AIZENMAN: Although Mosby is new to the job, those familiar with her work say she's already established a track record of going after hardcore criminals who need be off the streets. Elizabeth Julian is a public defender in Baltimore.

ELIZABETH JULIAN: She has as part of her platform that she wants to go against violent repeat offenders - the scary individuals that are charged with gun crimes and murders and things of that sort - rather than drug possession.

AIZENMAN: But for the low-level offenders...

JULIAN: Her approach seems to be more toward enabling a person to re-enter society rather than crippling them.

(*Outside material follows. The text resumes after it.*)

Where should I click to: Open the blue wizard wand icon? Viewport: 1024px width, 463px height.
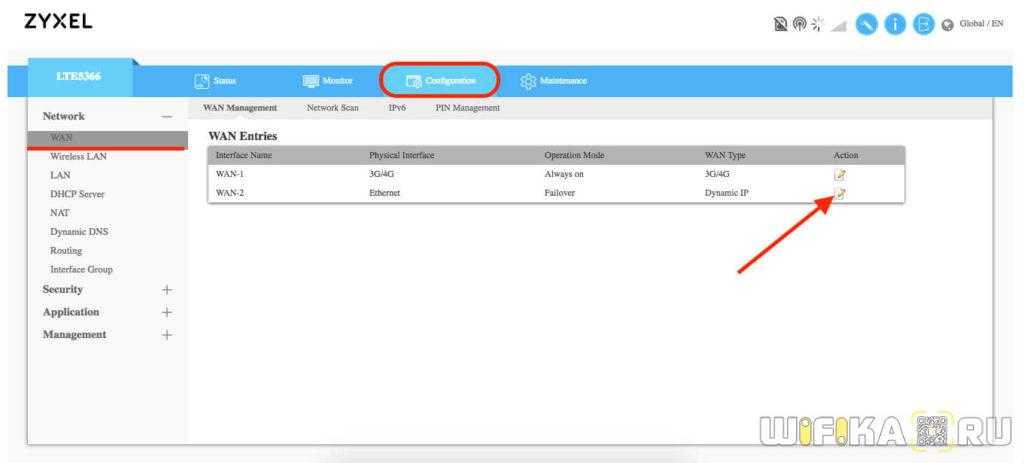[868, 24]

AIZENMAN: University of Maryland professor Larry Gibson says at first Mosby wasn't considered a strong contender when she decided to run for state's attorney. Her opponent was a well-connected incumbent. But Gibson was impressed with her.

LARRY GIBSON: I concluded that this was an exceptional young person who had a lot of potential - intelligent, decisive, energetic and she is courageous.

AIZENMAN: Gibson helped her win prominent endorsements of her own. Now those connections have prompted some questioning. Baltimore's fraternal order of police released a letter calling on Mosby to mostly recuse herself because of her political and family connections. But Cummings and other supporters say the importance of the message she has sent to blacks in the community cannot be overstated.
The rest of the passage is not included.